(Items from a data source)

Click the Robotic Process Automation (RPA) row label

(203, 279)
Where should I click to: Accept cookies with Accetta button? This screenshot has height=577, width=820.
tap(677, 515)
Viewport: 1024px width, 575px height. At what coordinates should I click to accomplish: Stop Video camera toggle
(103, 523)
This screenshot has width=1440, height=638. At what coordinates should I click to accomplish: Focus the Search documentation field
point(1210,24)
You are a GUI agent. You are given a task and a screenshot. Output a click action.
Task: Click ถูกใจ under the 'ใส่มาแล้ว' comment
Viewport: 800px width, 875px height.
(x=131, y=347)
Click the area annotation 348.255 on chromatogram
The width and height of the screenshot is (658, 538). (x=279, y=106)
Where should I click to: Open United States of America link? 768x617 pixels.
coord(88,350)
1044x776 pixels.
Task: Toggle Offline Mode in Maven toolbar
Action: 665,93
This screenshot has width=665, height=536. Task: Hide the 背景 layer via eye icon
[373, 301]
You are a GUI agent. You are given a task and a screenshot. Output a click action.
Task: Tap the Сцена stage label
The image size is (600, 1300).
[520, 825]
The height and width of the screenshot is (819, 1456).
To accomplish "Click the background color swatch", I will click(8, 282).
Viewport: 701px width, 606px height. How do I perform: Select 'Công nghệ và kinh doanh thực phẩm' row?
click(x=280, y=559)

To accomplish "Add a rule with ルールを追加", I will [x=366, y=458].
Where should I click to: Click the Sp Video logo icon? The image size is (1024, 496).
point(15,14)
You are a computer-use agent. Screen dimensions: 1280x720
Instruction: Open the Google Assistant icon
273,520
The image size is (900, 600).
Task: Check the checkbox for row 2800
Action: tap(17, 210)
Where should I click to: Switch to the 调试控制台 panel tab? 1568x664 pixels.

> **AIM**: Please put each line of the material above into a numbered list, leaving out the blank lines.

> **RESULT OF THIS TASK**:
1. Click the Robotic Process Automation (RPA) row label
2. (203, 279)
3. Where should I click to: Accept cookies with Accetta button? This screenshot has height=577, width=820.
4. tap(677, 515)
5. Viewport: 1024px width, 575px height. At what coordinates should I click to accomplish: Stop Video camera toggle
6. (103, 523)
7. This screenshot has width=1440, height=638. At what coordinates should I click to accomplish: Focus the Search documentation field
8. point(1210,24)
9. You are a GUI agent. You are given a task and a screenshot. Output a click action.
10. Task: Click ถูกใจ under the 'ใส่มาแล้ว' comment
11. Viewport: 800px width, 875px height.
12. (x=131, y=347)
13. Click the area annotation 348.255 on chromatogram
14. The width and height of the screenshot is (658, 538). (x=279, y=106)
15. Where should I click to: Open United States of America link? 768x617 pixels.
16. coord(88,350)
17. 1044x776 pixels.
18. Task: Toggle Offline Mode in Maven toolbar
19. Action: 665,93
20. This screenshot has width=665, height=536. Task: Hide the 背景 layer via eye icon
21. [373, 301]
22. You are a GUI agent. You are given a task and a screenshot. Output a click action.
23. Task: Tap the Сцена stage label
24. The image size is (600, 1300).
25. [520, 825]
26. The height and width of the screenshot is (819, 1456).
27. To accomplish "Click the background color swatch", I will click(8, 282).
28. Viewport: 701px width, 606px height. How do I perform: Select 'Công nghệ và kinh doanh thực phẩm' row?
29. click(x=280, y=559)
30. To accomplish "Add a rule with ルールを追加", I will [x=366, y=458].
31. Where should I click to: Click the Sp Video logo icon? The image size is (1024, 496).
32. point(15,14)
33. You are a computer-use agent. Screen dimensions: 1280x720
34. Instruction: Open the Google Assistant icon
35. 273,520
36. The image size is (900, 600).
37. Task: Check the checkbox for row 2800
38. Action: tap(17, 210)
39. Where should I click to: Switch to the 调试控制台 panel tab? 1568x664 pixels.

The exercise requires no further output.